>> That's correct. What makes aS different form other
> grammars is it describes a different shape; but it's
> similar in that each of the other grammars also describes
> a different shape.
> Yes, a degenerate tree. But I don't see the point of it.
I don’t think there are degenerate trees. Trees have a point, otherwise they wouldn’t be used.
>> aS has absolute expressive power, so any string from the
> dictionary is grammatical.
> I'm sorry, but to me "The what people message the from lives
God knew understand preached history" is _not_ grammatical.
Aha, maybe I made a mistake. Let’s check. Put this grammar in your CKY parser:
S -> AS | A
A -> The | what | people | message | from | lives | God | knew | understand | preached | history
Mine doesn’t give a syntax error. What parser are you using?
> The computers _says_ no such thing! Computers are machines,
not thinking, sentient beings.
So, if the Bible says “Do not deliberately kill a fellow human being” you do however deliberately kill fellow human beings because the Bible is a book, not a thinking, sentient being? And consequently _says_ no such thing? BTW it’s a line from Little Britain https://www.youtube.com/watch?v=ZhZ2qSkJU0A
> That clearly depends on how you define grammatical. Sure,
"colorless green ideas sleep furiously" is grammatical
So it is. Not to be confused with semantics.
> The sentence is also, of course, valid aS, as defined by
you, since it is a string of words. But, I contend that
while "The what people message the from lives God knew
understand preached history" may be valid aS, it is neither
What on earth has this got to do with English?
>> In this aS is different because the meaning of each
> sentence in the language is defined the same way. If you
> go back to the video,
> you see how aS gives you the instruction of how to draw
> the semantic representation graph.
> No - what I see on the video is confusing overlap of red
ovals on a diagram which bears _no _relationship to the
answer you gave on 6th March:
[-------------------------- quote ----------------------]

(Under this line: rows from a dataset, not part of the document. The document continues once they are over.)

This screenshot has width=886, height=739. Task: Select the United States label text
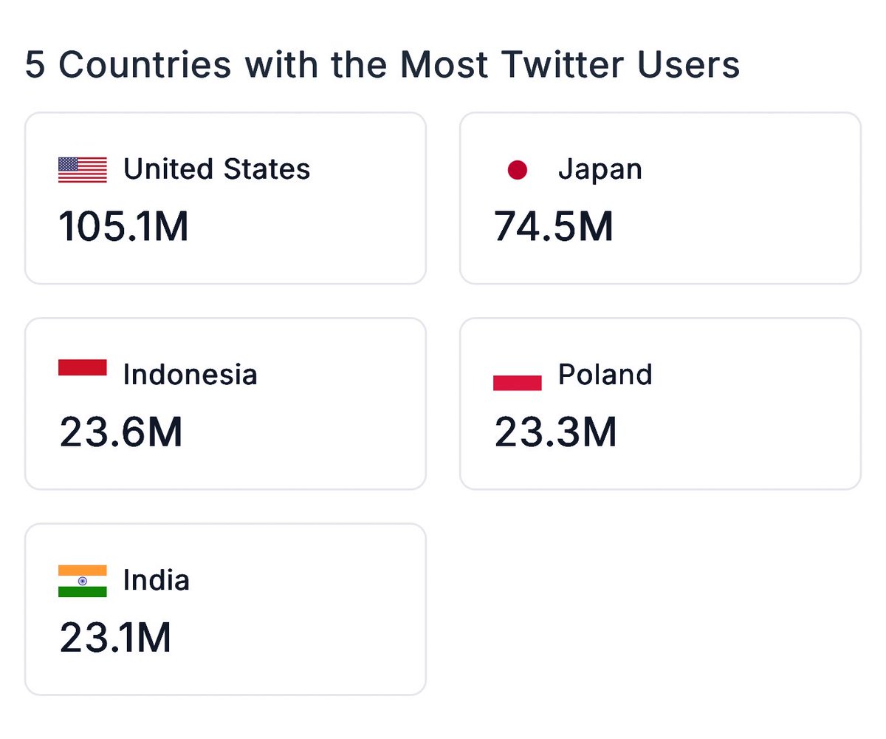(216, 169)
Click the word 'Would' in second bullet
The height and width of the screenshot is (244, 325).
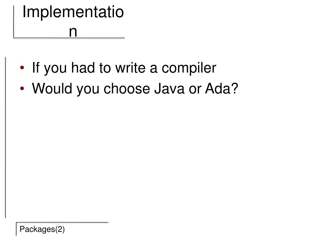[52, 89]
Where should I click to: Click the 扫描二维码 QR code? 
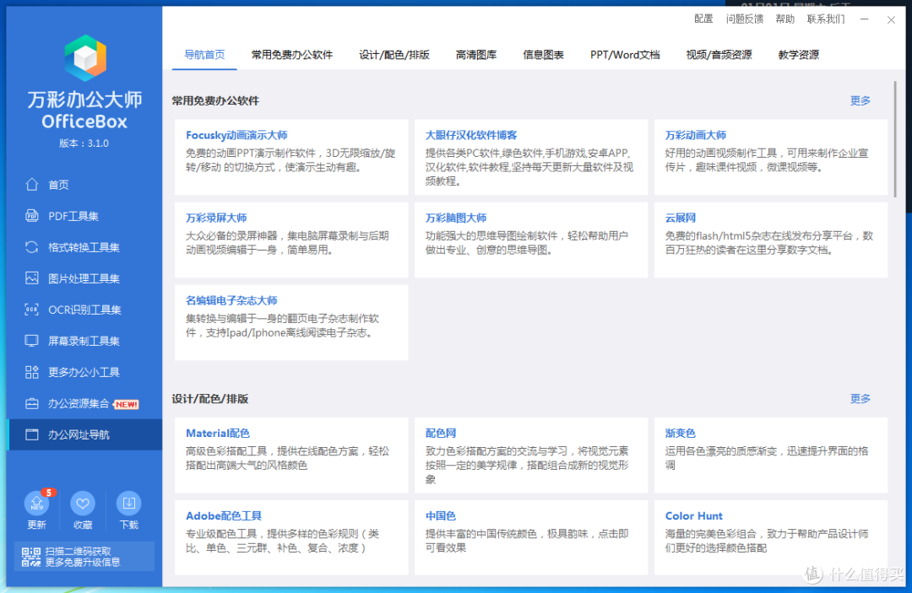coord(31,556)
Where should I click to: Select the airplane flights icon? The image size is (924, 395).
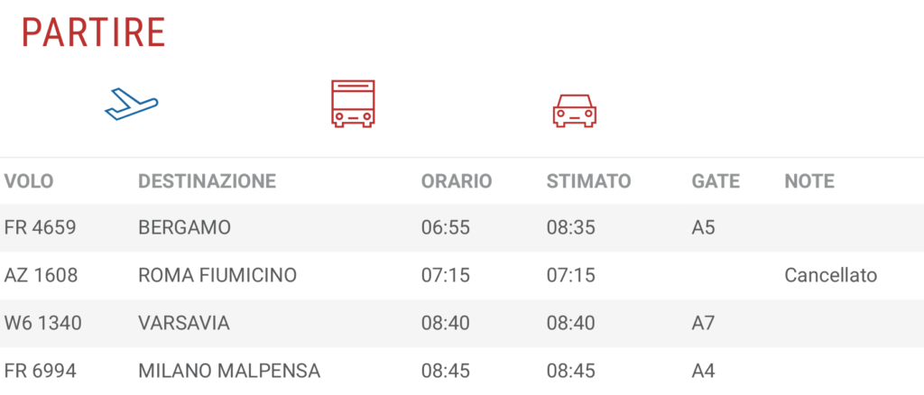(x=132, y=105)
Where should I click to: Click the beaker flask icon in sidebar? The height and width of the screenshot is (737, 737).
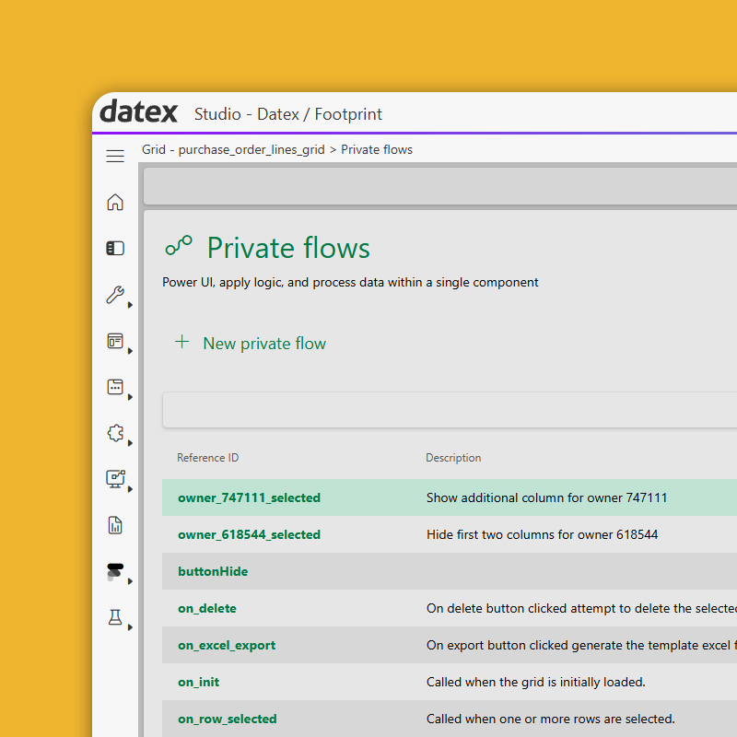pos(115,617)
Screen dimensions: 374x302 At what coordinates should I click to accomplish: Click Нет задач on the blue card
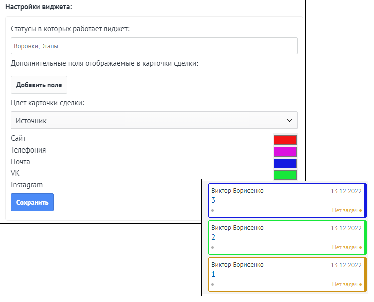tap(345, 210)
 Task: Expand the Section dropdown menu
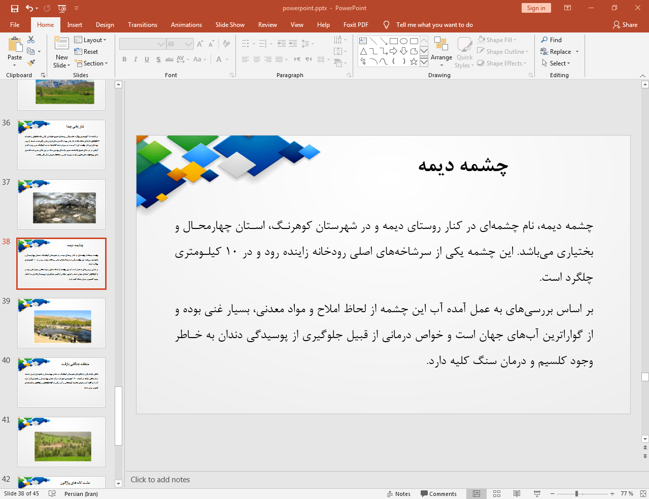[92, 63]
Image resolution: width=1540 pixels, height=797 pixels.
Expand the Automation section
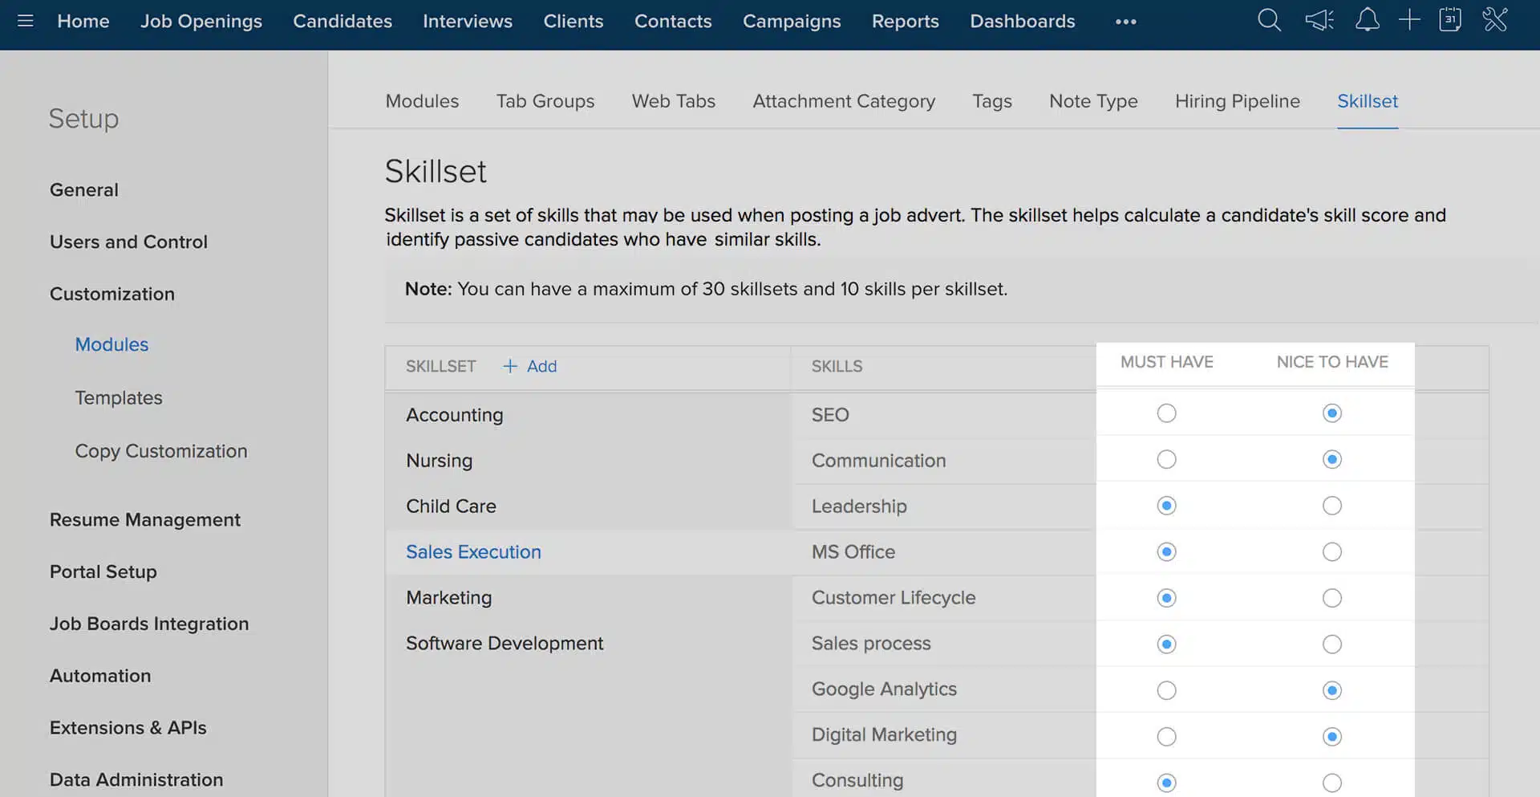(x=100, y=676)
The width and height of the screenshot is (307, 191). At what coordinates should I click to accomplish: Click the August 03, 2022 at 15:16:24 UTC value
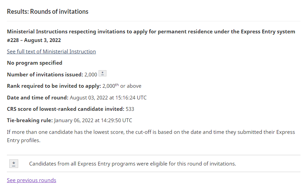click(x=108, y=97)
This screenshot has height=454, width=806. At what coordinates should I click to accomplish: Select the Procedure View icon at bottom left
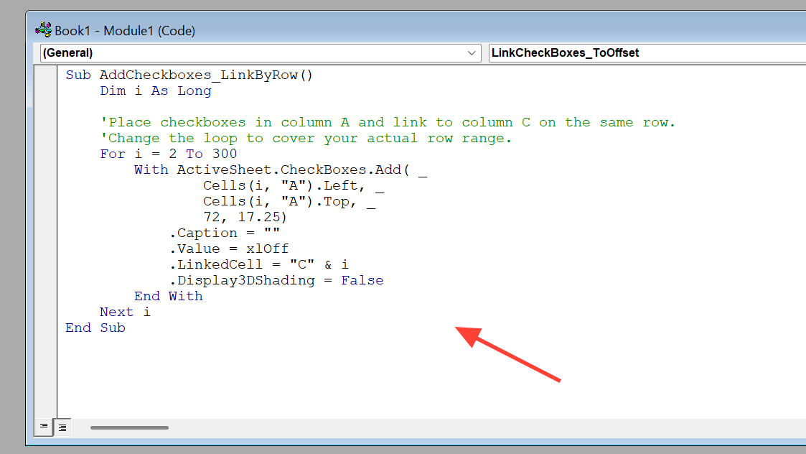point(43,427)
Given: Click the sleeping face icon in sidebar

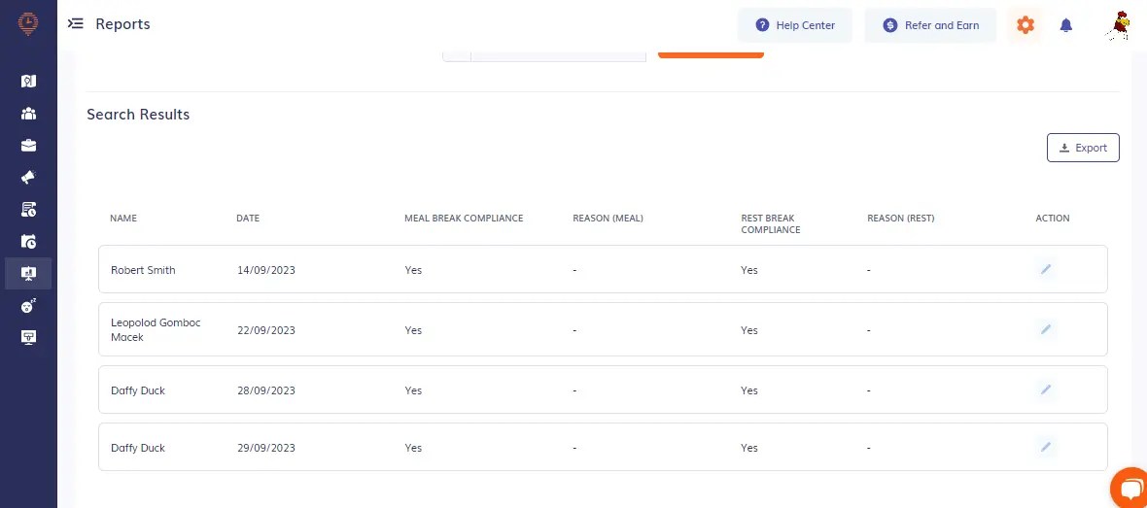Looking at the screenshot, I should point(28,306).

Here's a mini-proof - the following string is a sentence
generated by aS. Please copy-paste the command to
As you see, the grammar generates the desired string or any
other string you could ever give.
[------------------------ unquote ----------------------]
Looks good to me. They’re based on the same syntactic structure. This example here may not be valid semantically because some symbols don’t seem like well-defined semantemes. Also, it’s awfully deep. But the structure is always consistent - mathematical.
>> It is basically a hierarchical tree where each hyponode
> is semantically part of its hyperonode. It's the very
> basic structure which is the basis of set theory. You
> can use a Venn diagram instead of a tree, as is done in
> figure 18 in http://lingbuzz.auf.net/lingbuzz/002821
> Please do not try to lecture me on set theory, tree
structure etc. Once you let _semantic_ considerations in
and start producing proper tress and not the degenerate one
of the graph above, you are IMHO not dealing with aS,
however you may wish to define it.
I’m not lecturing, the answer was just good. The semantic structure is defined using the same mechanism as set theory. The difference is that each circle for aS represents a structure, not a set.
>> I fear we are leagues apart. About time I got back to
> Britanese, methinks.
> Have a good time conlanging!
> Thank you. But we are still leagues apart. And did suggest
that the thread was taken off-list and discussed privately -
presumably by those to whom formal grammars are of interest.